A zig build run gives miraculously the result below!

A first not so bad result, to be adjusted! 🎉

junk

@ndrean
Copy link
Author

ndrean commented Oct 31, 2024

Speed this up

Given the symmetry of this figure (if the orbit of the complex c is bounded, then so will its conjugate), we can obviously spare half of the computation. A bit hairy to do...

Then we can leverage parallelism since the points are independent.

Two options are evaluated:

  • spawn an OS thread per line. The number of rows is divided by the number of available CPU and we spawn plenty of threads per line.
  • divide the number of rows by the number of CPUs to obtain bands. Then spawn an OS thread per band. This means we spawn cpu_count threads only.

It turns out that the first idea is a bad idea. The overhead of spawning OS threads is such that you have no gain at all.

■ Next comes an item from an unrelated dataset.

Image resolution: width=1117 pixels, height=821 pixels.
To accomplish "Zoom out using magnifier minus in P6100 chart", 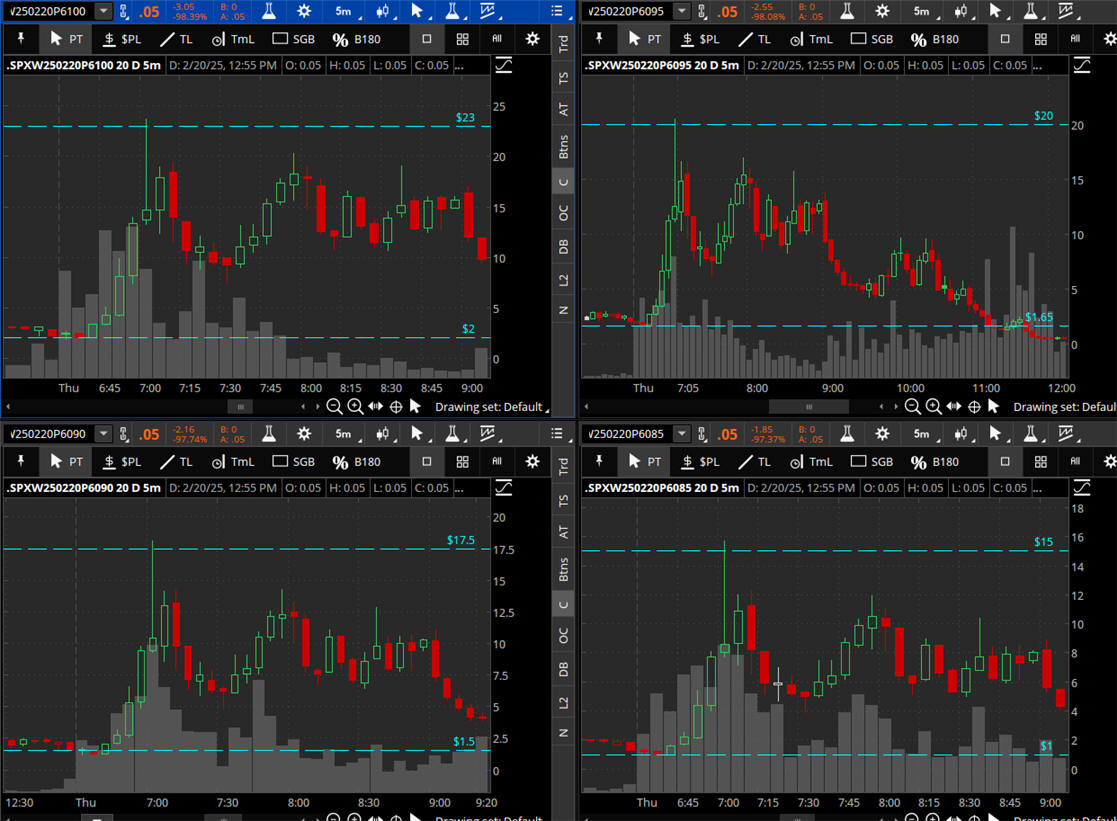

The second option is the more efficient.

  • Image: 30_000 x 30_000 pixels PNG RGB = 16MB
  • max_iter evaluated at 100 (coarse) and 500 (finer)
algo max_iter 100 max_iter 500 print PNG
unthreaded 9s 43s + 100s
threaded 5.5s 28s + 100s

We see that we spend more time producing a PNG file from the data than producing the data itself.

@ndrean
Copy link
Author

ndrean commented Nov 2, 2024

Long-running NIFs

Erlang doc on NIF: warning

"As mentioned in the warning text at the beginning of this manual page, it is of vital importance that a native function returns relatively fast. It is difficult to give an exact maximum amount of time that a native function is allowed to work, but usually a well-behaving native function is to return to its caller within 1 millisecond. This can be achieved using different approaches. If you have full control over the code to execute in the native function, the best approach is to divide the work into multiple chunks of work and call the native function multiple times."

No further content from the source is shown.